SIMS Analysis of Oxygen Isotopes: Matrix Effects in Complex Minerals and Glasses

Eiler, John M., Graham, Colin, Valley, John W. (1997) SIMS analysis of oxygen isotopes: matrix effects in complex minerals and glasses. Chemical Geology, v. 138, pp. 221-244. View full-text pdf

Abstract

A large instrumental mass fractionation (IMF) occurs during the measurement of oxygen isotope ratios by secondary ion mass spectrometry and the magnitude of this fractionation can be dependent upon sample chemistry, resulting in so-called ‘matrix effects’. We have made 373 measurements of the 18O-/16O- ratio (±0.5-1.1‰ internal precision, 1 s.d.) in 40 silicate and phosphate minerals and glasses for the purpose of characterizing this matrix effect. The magnitude of IMF decreases with increasing atomic mass of the sample, although this relationship is too poorly defined to be the basis of a precise empirical correction scheme. IMF is well correlated with simple measures of chemistry among related minerals and glasses (e.g. forsterite content in olivine; Na/(Na + K) in feldspar glass), and with the atomic abundance of certain elements among several mineral groups (e.g. the sum: (Fe + Mn) in garnets, olivines and pyroxenes). Significant differences in IMF between minerals and glasses of the same chemical composition correlate with the mass of network modifying cations. Instrumental mass fractionation correlates strongly with sputter ratio for albite and seven silicate glasses.

Two mechanisms for producing matrix effects are proposed: (1) differences in the efficiency with which kinetic energy is transferred to the secondary oxygen atoms from the atoms in the near-surface region of the sample, and (2) simple variations in the fraction of sputtered oxygen atoms that are ionized, such that the observed instrumental fractionation diminishes as that fraction approaches 1. The correlation between sputter rate and instrumental mass fractionation in silicate glass and albite is well predicted by model (1).
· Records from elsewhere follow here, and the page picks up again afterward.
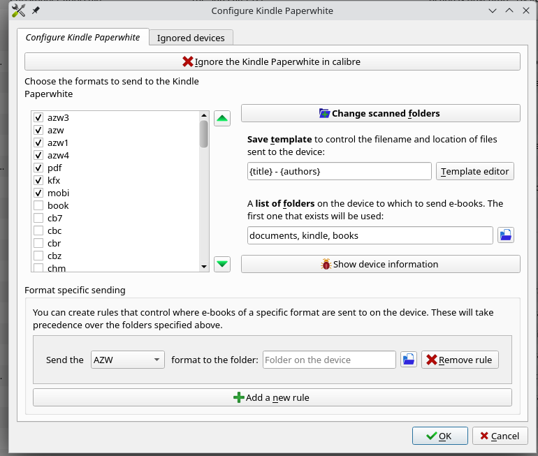The width and height of the screenshot is (538, 456).
Task: Open the AZW format dropdown
Action: (127, 360)
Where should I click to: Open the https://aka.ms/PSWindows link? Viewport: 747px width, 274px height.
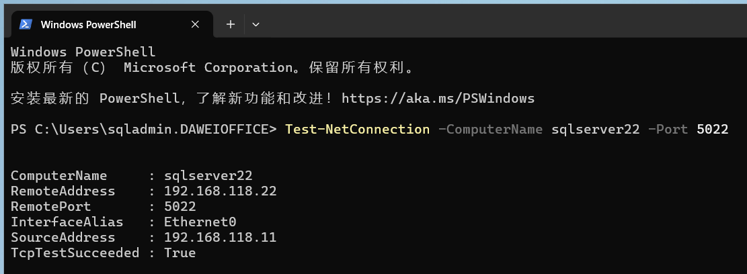[x=438, y=98]
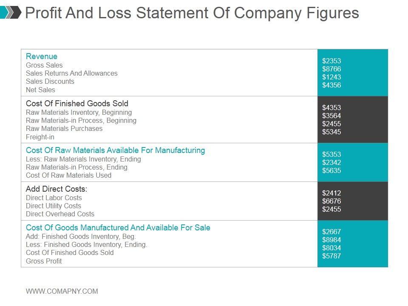The height and width of the screenshot is (306, 408).
Task: Select the Revenue section heading
Action: click(42, 56)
Our data suggest that a large range of silicate materials can be standardized using: (1) interpolation among chemically similar standards; (2) correlation of IMF with Fe + Mn content in materials rich in those elements; (3) model (1), particularly for materials that are compositionally related to standards.

One or more of these methods appear to be applicable to most silicate materials of interest and should permit accurate standardization of ion probe analyses without the stringent requirements that standards and unknowns be compositionally identical or compositionally similar members of the same solid solution series.

Figure 2. Values of IMF for olivines plotted against the mole fraction of forsterite (Mg/(Mg + Fe)). The correlation among forsteritic olivines is approximately linear (dashed line) and has a slope equal to that recently obtained in another laboratory (Riciputi and Paterson, 1997). The correlation must, however, be highly non-linear over its full length, since fayalite deviates from the extension of that straight line by 20‰. Error bars are 2s uncertainty in the mean.
Figure 3. Correlations between IMF and mole fractions of various elements in silicate minerals. Data are subdivided into four groups: XFe + XMn in all minerals containing > 1% Fe and/or Mn (including olivines, garnets, and pyroxenes), XCa in minerals rich in Ca (wollastonite, diopside, grossular). We have also plotted data vs. (XNa + XAl) or (XK + XAl) in albite, jadeite and orthoclase for comparison. All sets of points are joined by lines to quartz, which is free of all of the listed components and is a shared major constituent in all of the phases. IMF varies regularly with abundances of certain elements, irrespective of the phase in which it is present, and the sensitivity of IMF to abundance differs substantially among the elements. These observations suggest that IMF may be empirically fit based upon elemental compositions. Error bars are 2s uncertainty in the mean.
Figure 5. Differences in IMF between minerals and glasses of the same chemical composition show a correlation with the contrast in mass (M) between network-forming (Si, AlIV) and network modifying (Na, K, Mg, Fe, Ca, Mn, AlVI) cations. Quartz contains no network-modifying cations and has been plotted with value of 0 in the X-axis. This correlation may reflect preferential loss of some elements from the surfaces of glasses during sputtering (e.g. Na, K). Error bars are 2s uncertainty of the mean.
Figure 6. Instrumental mass fractionations (IMF) plotted vs. sputter rate, as measured by timed rastering experiments made independently of the analysis (Table 4). Data for albite and glasses are plotted; the arrow indicates the location along the horizontal axis of the point for zircon (IMF — 36.5‰). Error bars in IMF are 2s uncertainty in the mean. Errors in sputter rate are based on 2 s.d. reproducibilities in the measurement of raster pit depths. Multiple measurements of the same material have been averaged.